● **Problem statement**
Copy the records word for word, starting at the line that contains "Given: Zoom out on the map" and stopping after the line that contains "coord(218,70)".
**** Entries ****
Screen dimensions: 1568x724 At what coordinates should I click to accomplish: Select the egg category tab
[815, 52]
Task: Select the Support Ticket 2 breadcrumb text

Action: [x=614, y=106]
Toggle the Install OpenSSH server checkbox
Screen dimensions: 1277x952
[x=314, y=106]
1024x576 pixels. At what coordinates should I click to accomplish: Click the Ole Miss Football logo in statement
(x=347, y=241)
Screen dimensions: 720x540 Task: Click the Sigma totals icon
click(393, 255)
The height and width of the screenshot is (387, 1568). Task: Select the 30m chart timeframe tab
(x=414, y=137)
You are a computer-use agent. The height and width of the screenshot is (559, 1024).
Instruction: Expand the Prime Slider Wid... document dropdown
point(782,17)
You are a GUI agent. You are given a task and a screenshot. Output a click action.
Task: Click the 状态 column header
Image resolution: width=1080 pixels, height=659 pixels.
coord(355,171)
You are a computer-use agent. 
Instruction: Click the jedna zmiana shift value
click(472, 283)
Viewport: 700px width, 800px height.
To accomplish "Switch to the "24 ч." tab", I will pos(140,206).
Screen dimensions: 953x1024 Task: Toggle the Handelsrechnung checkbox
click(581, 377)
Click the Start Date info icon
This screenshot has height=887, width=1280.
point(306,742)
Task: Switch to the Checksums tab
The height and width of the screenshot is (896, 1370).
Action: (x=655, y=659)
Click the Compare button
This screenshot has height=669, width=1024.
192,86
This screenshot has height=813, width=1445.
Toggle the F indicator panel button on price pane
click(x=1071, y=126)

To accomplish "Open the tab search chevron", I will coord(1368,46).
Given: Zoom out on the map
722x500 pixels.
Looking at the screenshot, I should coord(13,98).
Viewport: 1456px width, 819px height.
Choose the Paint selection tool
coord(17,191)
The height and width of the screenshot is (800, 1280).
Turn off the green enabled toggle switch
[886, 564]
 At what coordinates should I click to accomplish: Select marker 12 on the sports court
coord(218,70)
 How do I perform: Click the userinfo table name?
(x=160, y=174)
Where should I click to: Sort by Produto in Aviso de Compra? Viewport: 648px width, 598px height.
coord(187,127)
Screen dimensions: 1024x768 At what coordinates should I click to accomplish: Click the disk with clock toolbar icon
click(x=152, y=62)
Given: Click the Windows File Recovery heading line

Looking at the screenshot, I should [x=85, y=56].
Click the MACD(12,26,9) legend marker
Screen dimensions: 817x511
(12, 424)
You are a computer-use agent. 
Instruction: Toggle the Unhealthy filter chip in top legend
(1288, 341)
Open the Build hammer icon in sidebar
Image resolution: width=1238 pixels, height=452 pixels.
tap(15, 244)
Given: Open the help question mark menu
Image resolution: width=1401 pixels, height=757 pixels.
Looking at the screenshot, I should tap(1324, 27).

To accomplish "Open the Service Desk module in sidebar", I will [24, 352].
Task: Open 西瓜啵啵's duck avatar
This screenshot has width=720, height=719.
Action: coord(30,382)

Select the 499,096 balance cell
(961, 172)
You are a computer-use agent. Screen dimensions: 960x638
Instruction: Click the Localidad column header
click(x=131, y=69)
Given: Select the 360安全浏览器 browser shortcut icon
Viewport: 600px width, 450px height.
****
● **Task response**
Given: Zoom out on the map
722x500 pixels.
Looking at the screenshot, I should coord(13,98).
Viewport: 1456px width, 819px height.
Choose the Paint selection tool
coord(17,191)
The height and width of the screenshot is (800, 1280).
Turn off the green enabled toggle switch
[886, 564]
 At what coordinates should I click to accomplish: Select marker 12 on the sports court
coord(218,70)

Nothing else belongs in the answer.